*Data extract*
▼

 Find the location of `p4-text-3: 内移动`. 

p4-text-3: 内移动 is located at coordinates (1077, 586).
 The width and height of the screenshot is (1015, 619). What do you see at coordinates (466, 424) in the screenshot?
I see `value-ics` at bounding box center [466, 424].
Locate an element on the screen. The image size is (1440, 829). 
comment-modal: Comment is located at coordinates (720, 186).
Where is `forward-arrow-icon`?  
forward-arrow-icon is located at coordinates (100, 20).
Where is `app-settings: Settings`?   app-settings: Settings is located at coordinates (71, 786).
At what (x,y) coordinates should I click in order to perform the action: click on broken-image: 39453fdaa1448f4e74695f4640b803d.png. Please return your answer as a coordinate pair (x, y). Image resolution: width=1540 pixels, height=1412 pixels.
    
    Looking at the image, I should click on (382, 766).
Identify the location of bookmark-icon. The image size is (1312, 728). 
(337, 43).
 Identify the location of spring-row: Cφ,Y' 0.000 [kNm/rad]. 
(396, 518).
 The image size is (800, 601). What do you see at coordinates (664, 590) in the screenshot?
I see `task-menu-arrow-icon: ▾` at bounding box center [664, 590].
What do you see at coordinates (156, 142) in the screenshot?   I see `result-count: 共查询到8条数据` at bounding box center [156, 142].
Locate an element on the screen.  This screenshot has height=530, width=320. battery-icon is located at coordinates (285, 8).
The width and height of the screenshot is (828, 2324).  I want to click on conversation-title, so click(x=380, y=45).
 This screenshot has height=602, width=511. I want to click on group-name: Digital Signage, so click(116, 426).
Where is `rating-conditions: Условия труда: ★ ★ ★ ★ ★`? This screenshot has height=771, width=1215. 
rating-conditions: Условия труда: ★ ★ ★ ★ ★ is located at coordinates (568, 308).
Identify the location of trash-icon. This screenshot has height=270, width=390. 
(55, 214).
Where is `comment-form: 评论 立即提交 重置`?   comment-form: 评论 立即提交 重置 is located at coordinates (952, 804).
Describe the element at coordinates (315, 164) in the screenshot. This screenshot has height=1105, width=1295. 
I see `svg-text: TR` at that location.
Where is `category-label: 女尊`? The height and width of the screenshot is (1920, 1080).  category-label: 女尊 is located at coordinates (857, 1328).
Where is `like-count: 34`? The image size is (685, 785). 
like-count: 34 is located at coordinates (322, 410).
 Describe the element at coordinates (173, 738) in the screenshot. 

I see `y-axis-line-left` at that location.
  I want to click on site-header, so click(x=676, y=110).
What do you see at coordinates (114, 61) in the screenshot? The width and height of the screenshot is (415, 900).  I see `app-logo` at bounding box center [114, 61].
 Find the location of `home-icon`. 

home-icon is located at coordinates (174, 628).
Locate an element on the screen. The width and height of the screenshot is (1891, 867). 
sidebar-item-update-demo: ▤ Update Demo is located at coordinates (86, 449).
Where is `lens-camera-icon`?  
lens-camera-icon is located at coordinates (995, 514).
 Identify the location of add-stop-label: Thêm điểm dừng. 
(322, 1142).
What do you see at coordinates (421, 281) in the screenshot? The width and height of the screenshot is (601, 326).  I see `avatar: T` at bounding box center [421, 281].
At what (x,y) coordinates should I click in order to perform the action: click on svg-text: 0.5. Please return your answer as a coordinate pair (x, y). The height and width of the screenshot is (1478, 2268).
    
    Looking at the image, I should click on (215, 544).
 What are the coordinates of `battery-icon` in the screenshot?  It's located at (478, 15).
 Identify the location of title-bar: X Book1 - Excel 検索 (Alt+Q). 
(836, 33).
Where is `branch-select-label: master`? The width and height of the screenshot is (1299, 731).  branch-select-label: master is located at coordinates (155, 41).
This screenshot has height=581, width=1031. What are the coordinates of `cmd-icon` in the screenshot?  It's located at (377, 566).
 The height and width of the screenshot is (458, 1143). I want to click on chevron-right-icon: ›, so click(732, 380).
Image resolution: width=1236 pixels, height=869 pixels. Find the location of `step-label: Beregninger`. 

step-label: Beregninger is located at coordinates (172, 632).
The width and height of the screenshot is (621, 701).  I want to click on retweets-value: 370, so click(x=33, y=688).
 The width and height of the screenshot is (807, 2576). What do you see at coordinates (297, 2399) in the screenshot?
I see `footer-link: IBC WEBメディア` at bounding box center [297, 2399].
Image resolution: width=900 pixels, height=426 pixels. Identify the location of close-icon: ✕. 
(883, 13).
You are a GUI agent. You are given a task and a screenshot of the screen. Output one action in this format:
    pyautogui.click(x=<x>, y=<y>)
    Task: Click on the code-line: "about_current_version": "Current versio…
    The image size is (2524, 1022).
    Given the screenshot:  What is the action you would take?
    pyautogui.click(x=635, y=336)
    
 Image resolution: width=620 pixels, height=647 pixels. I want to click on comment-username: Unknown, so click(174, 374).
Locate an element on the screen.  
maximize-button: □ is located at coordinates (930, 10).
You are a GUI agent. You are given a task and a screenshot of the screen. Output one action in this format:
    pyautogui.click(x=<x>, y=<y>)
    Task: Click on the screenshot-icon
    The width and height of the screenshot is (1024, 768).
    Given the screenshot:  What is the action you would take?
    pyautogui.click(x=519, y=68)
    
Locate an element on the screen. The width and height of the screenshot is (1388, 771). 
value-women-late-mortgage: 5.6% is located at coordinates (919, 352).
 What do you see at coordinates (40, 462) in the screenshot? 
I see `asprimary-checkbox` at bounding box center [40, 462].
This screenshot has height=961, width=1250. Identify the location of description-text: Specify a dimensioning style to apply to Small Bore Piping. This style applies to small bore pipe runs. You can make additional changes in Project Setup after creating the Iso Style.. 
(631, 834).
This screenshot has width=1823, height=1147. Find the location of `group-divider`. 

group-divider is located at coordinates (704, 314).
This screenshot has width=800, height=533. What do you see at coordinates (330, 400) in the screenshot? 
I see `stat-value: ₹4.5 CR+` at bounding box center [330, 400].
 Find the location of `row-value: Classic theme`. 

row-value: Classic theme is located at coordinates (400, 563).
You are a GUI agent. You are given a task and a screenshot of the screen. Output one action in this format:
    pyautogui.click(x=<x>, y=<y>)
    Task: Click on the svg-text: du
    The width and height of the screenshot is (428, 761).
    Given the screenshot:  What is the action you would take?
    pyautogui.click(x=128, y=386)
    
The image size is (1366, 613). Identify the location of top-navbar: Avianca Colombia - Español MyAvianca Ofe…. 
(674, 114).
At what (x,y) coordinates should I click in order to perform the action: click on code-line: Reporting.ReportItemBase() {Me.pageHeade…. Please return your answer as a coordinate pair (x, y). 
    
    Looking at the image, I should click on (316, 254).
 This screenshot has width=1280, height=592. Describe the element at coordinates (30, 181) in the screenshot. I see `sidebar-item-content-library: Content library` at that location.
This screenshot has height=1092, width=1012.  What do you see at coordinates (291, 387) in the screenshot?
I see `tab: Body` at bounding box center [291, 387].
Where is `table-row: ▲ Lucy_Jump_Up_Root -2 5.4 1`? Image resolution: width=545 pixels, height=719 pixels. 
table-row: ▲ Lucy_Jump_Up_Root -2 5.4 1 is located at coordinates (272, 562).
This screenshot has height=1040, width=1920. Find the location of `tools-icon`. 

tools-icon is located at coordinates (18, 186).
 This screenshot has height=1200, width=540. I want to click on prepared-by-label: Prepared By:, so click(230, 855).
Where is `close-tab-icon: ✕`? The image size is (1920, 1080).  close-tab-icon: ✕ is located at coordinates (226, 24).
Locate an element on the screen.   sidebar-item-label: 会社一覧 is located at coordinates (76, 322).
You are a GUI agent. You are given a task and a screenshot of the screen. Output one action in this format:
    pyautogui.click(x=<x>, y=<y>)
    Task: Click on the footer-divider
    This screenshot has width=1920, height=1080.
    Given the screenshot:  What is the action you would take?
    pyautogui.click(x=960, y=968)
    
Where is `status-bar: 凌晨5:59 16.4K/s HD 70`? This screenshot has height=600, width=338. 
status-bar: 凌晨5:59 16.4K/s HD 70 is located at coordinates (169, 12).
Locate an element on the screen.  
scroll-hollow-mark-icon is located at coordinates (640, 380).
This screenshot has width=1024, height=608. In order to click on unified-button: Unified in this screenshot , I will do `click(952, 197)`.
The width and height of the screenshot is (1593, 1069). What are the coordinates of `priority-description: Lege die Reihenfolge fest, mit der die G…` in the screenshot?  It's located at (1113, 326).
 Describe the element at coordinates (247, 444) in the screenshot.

▲

*About this exercise*
Print the entries verbatim, starting at the very beginning of the entries and ending at the line that contains "coordinates (71, 786).", with both of those lines included.

*Output*
 Find the location of `p4-text-3: 内移动`. 

p4-text-3: 内移动 is located at coordinates (1077, 586).
 The width and height of the screenshot is (1015, 619). What do you see at coordinates (466, 424) in the screenshot?
I see `value-ics` at bounding box center [466, 424].
Locate an element on the screen. The image size is (1440, 829). 
comment-modal: Comment is located at coordinates (720, 186).
Where is `forward-arrow-icon`?  
forward-arrow-icon is located at coordinates (100, 20).
Where is `app-settings: Settings`?   app-settings: Settings is located at coordinates (71, 786).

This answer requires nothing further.